AIM
Output the rows from the line containing "The height and width of the screenshot is (790, 1024)." up to and including the line containing "tap(311, 317)", reproducing each line without any change.

┄┄┄┄┄┄┄┄┄┄┄┄┄┄┄┄┄┄┄┄

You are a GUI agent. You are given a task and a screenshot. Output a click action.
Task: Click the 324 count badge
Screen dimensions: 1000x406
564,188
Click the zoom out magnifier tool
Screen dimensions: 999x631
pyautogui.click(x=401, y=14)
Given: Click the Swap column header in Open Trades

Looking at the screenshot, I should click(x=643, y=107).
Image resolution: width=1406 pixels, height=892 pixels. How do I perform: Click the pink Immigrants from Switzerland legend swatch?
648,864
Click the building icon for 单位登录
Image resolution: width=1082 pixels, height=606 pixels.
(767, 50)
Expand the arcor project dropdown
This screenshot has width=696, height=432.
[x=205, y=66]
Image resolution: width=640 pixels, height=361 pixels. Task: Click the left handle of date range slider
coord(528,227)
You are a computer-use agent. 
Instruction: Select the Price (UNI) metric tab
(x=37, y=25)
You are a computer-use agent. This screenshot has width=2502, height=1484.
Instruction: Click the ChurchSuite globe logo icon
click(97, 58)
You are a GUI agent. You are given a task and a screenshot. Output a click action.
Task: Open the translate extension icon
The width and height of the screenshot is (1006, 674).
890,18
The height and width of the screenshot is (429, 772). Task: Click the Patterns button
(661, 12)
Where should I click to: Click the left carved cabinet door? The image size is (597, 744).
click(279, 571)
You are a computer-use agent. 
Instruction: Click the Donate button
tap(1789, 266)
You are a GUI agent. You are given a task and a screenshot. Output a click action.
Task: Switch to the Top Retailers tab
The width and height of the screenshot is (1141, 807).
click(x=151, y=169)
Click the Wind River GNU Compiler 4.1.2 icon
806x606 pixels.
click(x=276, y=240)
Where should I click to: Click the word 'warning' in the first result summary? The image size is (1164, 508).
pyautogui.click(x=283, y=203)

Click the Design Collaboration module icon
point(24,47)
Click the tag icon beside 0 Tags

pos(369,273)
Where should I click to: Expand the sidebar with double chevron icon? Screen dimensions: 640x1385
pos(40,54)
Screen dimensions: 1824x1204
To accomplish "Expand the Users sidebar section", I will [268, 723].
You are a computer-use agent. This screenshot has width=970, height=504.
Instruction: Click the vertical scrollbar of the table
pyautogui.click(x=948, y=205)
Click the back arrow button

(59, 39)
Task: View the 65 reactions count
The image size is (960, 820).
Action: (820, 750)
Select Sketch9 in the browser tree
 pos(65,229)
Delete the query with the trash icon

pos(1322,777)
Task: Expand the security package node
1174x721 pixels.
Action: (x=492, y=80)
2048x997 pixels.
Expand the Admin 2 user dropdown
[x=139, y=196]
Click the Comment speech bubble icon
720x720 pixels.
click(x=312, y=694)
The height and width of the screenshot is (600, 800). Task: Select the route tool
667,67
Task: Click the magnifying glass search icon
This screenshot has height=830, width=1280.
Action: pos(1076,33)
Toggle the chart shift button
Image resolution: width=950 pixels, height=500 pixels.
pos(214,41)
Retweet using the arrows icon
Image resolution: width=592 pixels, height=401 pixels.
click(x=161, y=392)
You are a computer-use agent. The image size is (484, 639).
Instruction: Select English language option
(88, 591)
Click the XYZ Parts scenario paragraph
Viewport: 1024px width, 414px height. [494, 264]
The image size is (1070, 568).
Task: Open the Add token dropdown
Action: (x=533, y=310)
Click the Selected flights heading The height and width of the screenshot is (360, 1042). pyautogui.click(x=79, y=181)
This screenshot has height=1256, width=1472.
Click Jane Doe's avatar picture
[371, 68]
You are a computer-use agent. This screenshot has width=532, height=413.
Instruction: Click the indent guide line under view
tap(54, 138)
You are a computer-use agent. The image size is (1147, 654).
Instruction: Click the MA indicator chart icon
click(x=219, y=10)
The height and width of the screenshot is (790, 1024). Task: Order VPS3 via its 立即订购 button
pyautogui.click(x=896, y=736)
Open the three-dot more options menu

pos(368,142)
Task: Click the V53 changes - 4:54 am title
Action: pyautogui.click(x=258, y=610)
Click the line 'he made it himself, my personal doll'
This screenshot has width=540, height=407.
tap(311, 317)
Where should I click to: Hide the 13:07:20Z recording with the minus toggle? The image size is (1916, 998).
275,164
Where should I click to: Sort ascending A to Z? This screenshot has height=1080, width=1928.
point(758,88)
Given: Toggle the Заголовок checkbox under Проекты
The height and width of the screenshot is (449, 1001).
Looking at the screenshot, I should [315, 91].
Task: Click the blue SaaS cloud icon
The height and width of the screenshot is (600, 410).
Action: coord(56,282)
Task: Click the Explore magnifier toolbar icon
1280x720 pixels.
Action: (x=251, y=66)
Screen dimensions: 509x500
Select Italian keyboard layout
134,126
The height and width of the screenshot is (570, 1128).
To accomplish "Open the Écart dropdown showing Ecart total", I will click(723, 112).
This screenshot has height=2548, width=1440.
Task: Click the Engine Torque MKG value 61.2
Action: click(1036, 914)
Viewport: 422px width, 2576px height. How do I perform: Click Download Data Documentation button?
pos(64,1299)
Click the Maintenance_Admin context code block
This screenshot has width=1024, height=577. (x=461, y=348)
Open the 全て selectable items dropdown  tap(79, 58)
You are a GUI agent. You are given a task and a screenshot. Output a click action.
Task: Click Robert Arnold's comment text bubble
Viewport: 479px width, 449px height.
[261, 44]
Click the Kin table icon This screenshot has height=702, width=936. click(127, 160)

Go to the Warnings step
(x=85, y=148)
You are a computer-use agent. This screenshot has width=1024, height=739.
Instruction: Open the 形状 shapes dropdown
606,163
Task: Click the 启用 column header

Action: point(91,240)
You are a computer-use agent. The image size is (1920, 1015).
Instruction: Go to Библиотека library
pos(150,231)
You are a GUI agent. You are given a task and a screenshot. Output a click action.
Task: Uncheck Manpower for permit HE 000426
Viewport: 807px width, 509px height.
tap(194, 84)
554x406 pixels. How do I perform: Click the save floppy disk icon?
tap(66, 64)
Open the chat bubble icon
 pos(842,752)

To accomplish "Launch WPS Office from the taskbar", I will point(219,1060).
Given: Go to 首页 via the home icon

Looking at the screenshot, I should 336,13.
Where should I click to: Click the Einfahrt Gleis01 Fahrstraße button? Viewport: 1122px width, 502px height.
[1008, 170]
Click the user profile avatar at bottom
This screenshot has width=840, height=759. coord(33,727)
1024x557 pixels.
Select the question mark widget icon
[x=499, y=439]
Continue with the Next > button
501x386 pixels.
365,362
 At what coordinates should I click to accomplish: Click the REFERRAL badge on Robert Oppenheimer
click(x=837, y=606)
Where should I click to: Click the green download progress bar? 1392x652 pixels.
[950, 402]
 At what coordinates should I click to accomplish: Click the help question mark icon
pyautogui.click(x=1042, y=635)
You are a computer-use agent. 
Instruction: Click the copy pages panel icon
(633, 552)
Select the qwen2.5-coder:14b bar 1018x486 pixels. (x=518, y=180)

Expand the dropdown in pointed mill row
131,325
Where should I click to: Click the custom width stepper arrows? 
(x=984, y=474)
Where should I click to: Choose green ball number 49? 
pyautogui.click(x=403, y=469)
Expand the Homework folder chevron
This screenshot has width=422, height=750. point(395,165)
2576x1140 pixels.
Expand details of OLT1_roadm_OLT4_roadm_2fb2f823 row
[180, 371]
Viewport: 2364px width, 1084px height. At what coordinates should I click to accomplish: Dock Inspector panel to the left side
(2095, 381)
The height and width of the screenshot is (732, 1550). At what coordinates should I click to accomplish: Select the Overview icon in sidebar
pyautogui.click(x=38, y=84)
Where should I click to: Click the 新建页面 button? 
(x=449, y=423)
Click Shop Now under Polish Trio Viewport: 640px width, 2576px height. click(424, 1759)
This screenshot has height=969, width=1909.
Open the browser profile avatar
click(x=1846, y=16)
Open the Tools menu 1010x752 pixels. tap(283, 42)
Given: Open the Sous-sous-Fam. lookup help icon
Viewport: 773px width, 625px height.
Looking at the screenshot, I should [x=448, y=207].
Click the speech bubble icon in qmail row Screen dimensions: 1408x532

┄┄┄┄┄┄┄┄┄┄┄┄┄┄┄┄┄┄┄┄

TASK SOLUTION
The height and width of the screenshot is (790, 1024). Task: Order VPS3 via its 立即订购 button
pyautogui.click(x=896, y=736)
Open the three-dot more options menu

pos(368,142)
Task: Click the V53 changes - 4:54 am title
Action: pyautogui.click(x=258, y=610)
Click the line 'he made it himself, my personal doll'
This screenshot has width=540, height=407.
tap(311, 317)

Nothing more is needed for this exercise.